Leaders must have inspiration. Inspiring yourself is a difficult task. You can motivate yourself, but inspiration is generally an external application. As a leader, what are your sources? It could be in the negative, such as past rejections, or a lack of confidence in your skills by others that you choose to light your fire. It could be that leader who thought you capable of a task you didn’t and proceeded to put you on the spot. Their confidence in you may have been the boost you needed to get by your own self-doubt. Watching flawed people, held back by some kind of force or challenge beyond their control, who push forward to accomplish, can be an incredibly inspiring event as we wrestle with pushing ourselves. Jim Collins, author of “Good to Great” (and many others) defines his highest level of leadership behavior as a combination of humility and intense will to succeed. These types of leaders want their organizations to succeed even beyond them and routinely pick excellent successors.

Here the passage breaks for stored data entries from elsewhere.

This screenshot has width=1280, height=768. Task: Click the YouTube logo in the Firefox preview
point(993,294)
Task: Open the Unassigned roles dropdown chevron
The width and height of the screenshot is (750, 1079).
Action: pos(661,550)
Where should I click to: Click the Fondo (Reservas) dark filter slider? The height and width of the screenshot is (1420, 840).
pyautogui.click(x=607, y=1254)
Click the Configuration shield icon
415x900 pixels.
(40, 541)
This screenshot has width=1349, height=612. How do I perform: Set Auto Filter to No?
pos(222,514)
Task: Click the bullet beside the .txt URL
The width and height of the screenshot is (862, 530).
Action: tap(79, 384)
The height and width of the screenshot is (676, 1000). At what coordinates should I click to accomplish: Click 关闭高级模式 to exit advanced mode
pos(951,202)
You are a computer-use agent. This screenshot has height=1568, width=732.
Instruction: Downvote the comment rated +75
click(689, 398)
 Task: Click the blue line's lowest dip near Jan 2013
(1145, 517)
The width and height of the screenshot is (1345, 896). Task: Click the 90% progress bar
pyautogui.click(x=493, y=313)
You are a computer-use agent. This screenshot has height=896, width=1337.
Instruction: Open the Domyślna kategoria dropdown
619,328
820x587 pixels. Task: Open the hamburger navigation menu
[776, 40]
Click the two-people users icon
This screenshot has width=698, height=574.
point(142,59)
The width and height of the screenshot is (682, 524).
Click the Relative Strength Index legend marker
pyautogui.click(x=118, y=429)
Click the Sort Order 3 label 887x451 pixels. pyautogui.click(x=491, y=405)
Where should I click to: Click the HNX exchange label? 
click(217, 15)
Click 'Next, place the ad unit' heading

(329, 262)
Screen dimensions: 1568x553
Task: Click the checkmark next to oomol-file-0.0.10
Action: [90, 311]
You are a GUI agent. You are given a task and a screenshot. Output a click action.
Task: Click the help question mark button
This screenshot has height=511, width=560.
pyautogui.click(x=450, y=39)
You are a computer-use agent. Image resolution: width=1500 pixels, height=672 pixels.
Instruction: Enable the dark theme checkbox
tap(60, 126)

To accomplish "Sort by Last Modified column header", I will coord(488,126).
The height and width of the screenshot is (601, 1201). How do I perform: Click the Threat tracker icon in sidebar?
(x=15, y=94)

Allow The Jersey to put one particular source on the table for you right now. Great leaders are able to draw inspiration from their team, and from the daily commitment to the team that the troops have made. Witnessing total commitment in action should be a humbling experience to someone in charge. This team that you have worked hard to earn the right to lead is now yours to command. For better or worse, you are the source of their inspiration, motivation, and skill building. When it takes hold, and you realize that they are following you, you better be humbled. That is an incredible responsibility and it is not owed to you. You earn it, every day.
The leadership behavior of Manage By Walking Around as described by Tom Peters and others is a valid tool in your kit to keep you connected to where the work happens. You may think that under the best circumstances, your spontaneous outreach will inspire the troops to even greater heights. However, the a-Ha moment is when you witness first hand their total commitment to what is going on and in the end, inspires you to be worthy of their loyalty, respect, and followership.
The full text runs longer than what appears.